Помню писательское застолье в «Жанубе» — все веселы и дружелюбны, и вдруг прозвеневшее имя Маркеса, словно отбрасывает тень — дистанция между домашней гордостью и тайной досадой на самом донышке — такой же домашней, фамильной, родственной — оказывается не так велика.
И правда — в Колумбии все по-домашнему! Долгий прием в Букараманге. Плотный широкобедрый брюнет почтенного возраста с мощным тазом, предупредительный и учтивый. С ним рядом еще юная женщина, в светлом, почти невесомом платье, с бронзовой обнаженной спиною, с голыми бронзовыми руками. Она не скрывает своей любви к массивному спутнику, точно обрушивает всю свою пенелопову преданность. И здесь, в суматошном разговоре, вдруг поминается имя Маркеса. Мой собеседник корректно склоняет набриолиненную голову: Маркес… да, это славное имя.
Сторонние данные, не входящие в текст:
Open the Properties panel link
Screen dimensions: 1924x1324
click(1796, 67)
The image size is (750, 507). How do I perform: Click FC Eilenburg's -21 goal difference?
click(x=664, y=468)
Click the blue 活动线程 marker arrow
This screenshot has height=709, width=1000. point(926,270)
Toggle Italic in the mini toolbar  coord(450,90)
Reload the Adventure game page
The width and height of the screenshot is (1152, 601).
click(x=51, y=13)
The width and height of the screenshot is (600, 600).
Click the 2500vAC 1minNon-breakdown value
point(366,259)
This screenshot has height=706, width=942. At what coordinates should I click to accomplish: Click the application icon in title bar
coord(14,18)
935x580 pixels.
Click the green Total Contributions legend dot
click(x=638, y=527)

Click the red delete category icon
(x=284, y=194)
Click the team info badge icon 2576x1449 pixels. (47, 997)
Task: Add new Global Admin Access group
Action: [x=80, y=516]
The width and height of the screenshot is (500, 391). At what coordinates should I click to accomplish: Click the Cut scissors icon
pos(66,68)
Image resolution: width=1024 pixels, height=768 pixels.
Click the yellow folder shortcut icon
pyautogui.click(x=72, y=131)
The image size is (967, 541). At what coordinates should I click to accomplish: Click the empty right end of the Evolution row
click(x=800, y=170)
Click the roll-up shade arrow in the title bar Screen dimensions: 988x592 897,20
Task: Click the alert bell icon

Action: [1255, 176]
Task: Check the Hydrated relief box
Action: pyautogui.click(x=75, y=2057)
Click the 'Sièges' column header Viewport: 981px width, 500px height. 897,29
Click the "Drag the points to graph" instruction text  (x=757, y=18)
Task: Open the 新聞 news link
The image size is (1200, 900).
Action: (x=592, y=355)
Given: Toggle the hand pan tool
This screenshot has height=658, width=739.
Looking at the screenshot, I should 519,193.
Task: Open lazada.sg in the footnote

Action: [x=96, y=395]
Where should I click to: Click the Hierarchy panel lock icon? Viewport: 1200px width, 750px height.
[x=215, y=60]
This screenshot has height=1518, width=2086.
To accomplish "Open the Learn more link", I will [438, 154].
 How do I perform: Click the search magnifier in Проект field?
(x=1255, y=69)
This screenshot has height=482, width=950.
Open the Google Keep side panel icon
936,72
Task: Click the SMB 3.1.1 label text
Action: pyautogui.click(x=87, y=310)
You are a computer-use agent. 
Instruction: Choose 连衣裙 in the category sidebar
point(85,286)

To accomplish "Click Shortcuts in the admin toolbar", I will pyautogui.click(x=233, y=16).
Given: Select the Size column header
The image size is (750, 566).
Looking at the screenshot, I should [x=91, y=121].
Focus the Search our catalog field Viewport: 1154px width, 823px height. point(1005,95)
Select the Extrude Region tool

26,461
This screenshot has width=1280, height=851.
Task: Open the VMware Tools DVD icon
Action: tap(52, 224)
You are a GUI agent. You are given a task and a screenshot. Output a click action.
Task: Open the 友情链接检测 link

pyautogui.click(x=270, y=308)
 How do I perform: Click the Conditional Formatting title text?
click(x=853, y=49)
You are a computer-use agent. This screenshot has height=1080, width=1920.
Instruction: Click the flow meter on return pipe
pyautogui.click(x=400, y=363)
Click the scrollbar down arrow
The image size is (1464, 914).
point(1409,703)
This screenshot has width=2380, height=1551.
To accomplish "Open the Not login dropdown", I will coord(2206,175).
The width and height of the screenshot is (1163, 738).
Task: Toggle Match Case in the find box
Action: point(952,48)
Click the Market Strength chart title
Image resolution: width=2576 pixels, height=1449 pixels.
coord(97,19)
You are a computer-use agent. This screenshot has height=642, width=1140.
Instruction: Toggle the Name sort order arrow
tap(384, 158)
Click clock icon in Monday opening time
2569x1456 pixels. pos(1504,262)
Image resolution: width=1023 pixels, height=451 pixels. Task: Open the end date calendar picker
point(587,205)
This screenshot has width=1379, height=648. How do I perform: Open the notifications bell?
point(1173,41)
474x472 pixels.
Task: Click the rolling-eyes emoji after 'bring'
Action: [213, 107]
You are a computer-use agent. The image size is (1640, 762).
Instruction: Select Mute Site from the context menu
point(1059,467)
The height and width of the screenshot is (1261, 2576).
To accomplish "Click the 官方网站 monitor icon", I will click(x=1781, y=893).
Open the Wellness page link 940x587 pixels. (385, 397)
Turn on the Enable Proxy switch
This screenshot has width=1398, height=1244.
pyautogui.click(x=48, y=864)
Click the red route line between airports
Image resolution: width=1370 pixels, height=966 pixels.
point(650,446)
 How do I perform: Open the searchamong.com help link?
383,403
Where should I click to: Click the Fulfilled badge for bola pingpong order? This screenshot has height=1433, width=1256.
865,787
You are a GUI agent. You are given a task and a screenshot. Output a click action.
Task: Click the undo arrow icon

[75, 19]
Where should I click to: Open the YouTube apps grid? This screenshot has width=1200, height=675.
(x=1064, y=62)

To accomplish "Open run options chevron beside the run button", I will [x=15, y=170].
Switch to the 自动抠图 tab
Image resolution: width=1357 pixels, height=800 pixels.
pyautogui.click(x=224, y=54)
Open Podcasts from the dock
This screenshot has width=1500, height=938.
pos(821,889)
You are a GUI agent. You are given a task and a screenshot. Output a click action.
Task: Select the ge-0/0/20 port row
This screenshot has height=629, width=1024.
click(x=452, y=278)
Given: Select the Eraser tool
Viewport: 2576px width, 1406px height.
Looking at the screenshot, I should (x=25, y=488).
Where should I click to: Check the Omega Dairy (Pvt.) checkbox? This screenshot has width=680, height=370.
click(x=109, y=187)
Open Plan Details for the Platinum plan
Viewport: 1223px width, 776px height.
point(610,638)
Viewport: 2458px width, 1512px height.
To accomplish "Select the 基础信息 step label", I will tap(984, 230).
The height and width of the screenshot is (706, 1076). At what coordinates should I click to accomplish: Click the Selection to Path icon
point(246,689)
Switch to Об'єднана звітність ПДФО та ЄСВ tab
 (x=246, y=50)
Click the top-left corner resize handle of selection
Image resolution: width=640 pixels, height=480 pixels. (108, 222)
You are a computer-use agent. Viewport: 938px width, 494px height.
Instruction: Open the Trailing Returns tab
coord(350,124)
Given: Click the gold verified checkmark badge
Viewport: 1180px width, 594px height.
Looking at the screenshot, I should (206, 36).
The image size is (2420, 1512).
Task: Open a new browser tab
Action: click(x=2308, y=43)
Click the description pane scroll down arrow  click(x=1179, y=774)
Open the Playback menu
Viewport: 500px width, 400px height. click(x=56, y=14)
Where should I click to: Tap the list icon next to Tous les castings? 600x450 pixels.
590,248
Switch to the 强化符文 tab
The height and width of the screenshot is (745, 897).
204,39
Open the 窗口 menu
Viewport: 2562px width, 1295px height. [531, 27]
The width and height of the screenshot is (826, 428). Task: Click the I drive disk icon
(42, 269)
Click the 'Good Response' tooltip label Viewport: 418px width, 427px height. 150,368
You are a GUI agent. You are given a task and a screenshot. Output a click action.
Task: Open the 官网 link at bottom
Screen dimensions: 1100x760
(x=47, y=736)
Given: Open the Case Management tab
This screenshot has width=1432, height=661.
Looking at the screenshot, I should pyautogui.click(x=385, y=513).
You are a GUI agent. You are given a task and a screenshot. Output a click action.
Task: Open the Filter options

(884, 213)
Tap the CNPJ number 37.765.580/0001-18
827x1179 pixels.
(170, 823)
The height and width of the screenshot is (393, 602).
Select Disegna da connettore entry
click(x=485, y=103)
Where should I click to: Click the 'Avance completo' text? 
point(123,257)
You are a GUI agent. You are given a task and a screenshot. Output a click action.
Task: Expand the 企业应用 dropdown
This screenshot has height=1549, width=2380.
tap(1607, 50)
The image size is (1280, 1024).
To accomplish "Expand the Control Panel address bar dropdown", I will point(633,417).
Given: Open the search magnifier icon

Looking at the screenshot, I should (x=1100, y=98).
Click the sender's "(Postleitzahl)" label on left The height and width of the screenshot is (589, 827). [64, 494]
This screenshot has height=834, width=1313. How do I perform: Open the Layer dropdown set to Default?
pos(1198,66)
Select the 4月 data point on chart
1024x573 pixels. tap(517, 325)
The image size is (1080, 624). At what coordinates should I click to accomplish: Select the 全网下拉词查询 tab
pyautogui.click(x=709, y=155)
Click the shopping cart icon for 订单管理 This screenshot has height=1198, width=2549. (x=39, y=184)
Юная дама кивает: «О, Маркес… жизнь моя, ты должен прочесть».
Мне объясняют, что мой собеседник — начальник городской жандармерии. В сторонке — группа из трех мужчин в темных костюмах, подчеркнуто сдержанных. Полный энергии журналист из радикального издания смотрит на них с любовной улыбкой, негромко произносит: partidos. В голосе — братство и солидарность. Я только успеваю подумать: и в самом деле — все по-домашнему. Все близко, все рядом, точно на фреске — оскаленный, полубезумный малый хохочет в лицо подступающей смерти.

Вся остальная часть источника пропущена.